* _Instructions to follow_
The range to repeat runs from the line with "[Comment] (130, 839)" to the last line below, both ends included; give it exactly and without pictures.
■ ■ ■ ■ ■ ■ ■
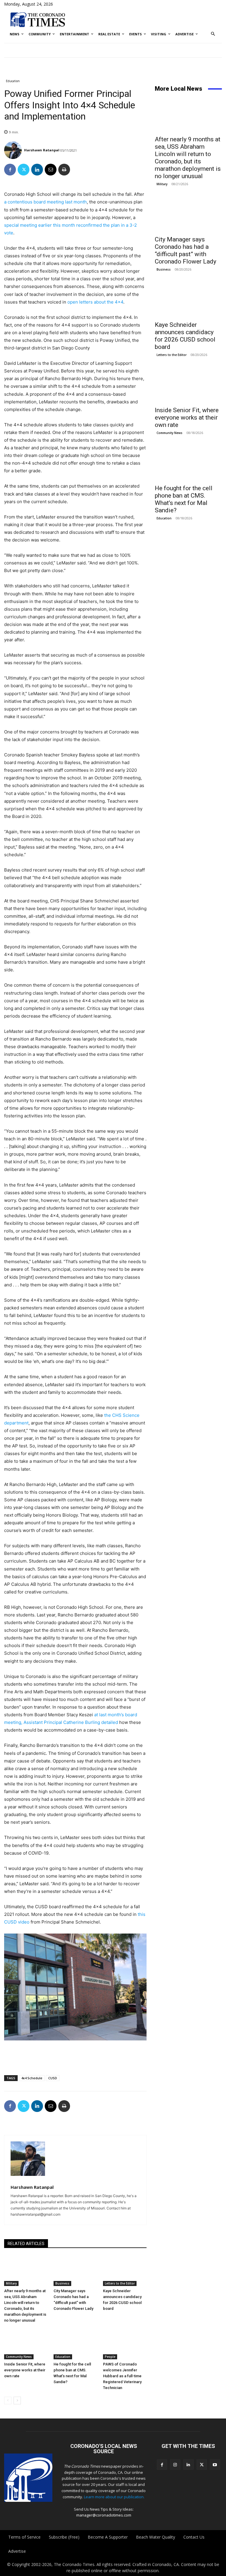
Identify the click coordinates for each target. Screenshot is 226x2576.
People (110, 2357)
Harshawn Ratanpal (41, 150)
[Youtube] (215, 2464)
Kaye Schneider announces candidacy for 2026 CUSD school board (185, 335)
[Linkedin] (37, 169)
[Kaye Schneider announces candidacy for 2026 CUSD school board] (125, 2271)
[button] (213, 34)
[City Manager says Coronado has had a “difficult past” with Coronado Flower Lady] (75, 2271)
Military (11, 2283)
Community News (19, 2357)
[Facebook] (10, 169)
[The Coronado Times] (37, 19)
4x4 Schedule (31, 2078)
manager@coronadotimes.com (103, 2515)
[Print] (64, 169)
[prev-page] (7, 2400)
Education (13, 81)
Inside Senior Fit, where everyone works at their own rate (24, 2370)
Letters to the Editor (120, 2283)
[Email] (50, 169)
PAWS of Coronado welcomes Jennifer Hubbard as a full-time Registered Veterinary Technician (122, 2376)
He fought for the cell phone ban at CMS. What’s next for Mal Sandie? (183, 499)
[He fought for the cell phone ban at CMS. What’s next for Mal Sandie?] (75, 2344)
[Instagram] (175, 2464)
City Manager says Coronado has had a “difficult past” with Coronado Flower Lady (185, 250)
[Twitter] (23, 169)
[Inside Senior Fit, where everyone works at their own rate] (26, 2344)
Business (62, 2283)
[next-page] (17, 2400)
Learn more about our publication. (114, 2496)
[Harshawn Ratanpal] (13, 150)
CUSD (52, 2078)
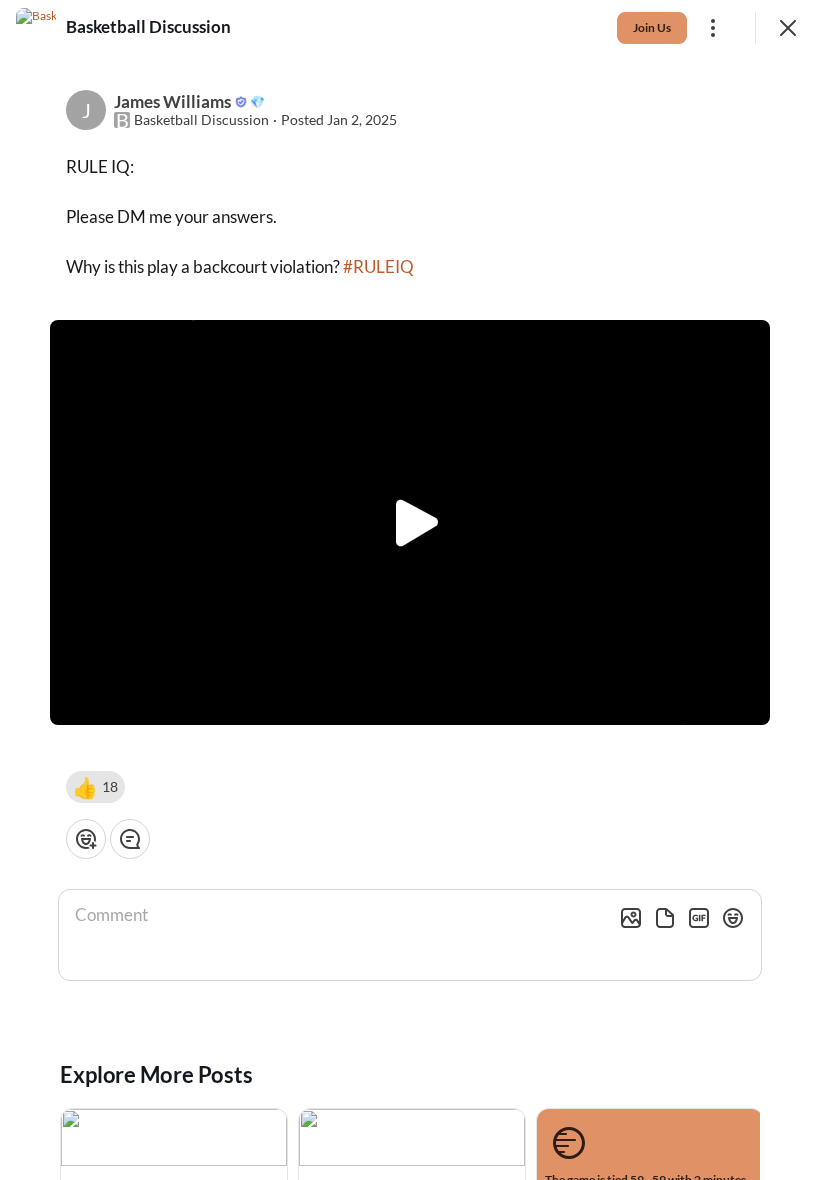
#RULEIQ (378, 266)
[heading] (148, 27)
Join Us (652, 27)
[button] (95, 787)
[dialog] (410, 590)
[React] (86, 839)
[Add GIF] (699, 918)
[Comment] (130, 839)
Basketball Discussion (201, 120)
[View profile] (36, 28)
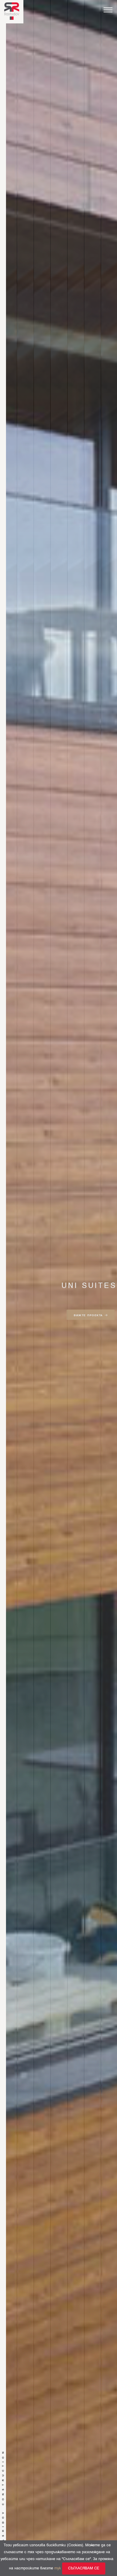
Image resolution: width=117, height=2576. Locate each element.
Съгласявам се (83, 2568)
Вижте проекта (88, 1313)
■ ■ ■ ■ ■ ■ ■
* _Answer_
[Comment] (130, 839)
Basketball Discussion (201, 120)
[View profile] (36, 28)
Image resolution: width=117, height=2576. Locate each element.
Съгласявам се (83, 2568)
Вижте проекта (88, 1313)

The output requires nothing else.